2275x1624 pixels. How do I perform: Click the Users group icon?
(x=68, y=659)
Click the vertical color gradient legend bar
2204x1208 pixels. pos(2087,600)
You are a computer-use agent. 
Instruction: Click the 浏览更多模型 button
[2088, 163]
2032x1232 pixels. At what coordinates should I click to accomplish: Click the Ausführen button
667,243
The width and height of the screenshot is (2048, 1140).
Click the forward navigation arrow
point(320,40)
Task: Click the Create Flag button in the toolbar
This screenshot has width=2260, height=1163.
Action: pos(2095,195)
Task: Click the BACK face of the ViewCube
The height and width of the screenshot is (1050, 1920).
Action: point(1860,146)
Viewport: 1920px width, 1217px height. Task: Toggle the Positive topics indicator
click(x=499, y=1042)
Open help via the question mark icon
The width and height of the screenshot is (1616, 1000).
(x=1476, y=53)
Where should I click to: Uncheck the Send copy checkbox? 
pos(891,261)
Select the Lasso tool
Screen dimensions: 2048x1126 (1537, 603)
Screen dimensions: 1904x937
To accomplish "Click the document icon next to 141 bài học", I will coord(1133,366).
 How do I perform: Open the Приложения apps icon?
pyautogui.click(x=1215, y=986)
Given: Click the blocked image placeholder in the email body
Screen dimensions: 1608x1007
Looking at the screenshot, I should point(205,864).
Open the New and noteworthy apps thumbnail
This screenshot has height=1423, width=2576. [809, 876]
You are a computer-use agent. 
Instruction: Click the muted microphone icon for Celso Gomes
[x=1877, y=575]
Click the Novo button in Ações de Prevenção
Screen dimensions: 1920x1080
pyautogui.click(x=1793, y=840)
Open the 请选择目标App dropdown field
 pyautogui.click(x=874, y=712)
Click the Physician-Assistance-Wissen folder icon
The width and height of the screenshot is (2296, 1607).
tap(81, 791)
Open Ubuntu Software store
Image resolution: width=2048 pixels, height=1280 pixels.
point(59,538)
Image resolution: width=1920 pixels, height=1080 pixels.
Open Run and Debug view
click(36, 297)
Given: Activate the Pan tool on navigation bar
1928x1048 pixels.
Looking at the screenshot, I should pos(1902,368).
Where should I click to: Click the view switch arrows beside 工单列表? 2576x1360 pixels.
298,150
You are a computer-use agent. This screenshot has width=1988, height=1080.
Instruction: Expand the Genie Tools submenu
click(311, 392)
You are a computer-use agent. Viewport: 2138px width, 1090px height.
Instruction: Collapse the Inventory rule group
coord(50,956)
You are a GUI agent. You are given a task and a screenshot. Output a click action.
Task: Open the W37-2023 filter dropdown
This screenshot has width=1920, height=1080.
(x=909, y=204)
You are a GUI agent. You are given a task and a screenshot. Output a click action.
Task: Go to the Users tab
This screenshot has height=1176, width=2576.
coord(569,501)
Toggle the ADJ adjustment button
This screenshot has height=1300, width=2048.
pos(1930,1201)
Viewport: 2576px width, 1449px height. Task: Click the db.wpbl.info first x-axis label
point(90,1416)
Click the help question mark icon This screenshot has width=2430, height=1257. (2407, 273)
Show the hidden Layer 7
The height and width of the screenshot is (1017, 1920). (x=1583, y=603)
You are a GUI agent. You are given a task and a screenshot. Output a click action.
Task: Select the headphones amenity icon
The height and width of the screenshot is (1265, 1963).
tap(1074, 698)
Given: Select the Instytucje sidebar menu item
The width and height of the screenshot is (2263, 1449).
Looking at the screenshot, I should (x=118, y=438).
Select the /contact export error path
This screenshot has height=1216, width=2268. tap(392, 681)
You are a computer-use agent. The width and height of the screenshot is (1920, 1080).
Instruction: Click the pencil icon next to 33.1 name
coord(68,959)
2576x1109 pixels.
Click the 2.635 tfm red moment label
+++
What lines in the data above carry "question"? Return them all.

Open help via the question mark icon
Click the help question mark icon This screenshot has width=2430, height=1257. (2407, 273)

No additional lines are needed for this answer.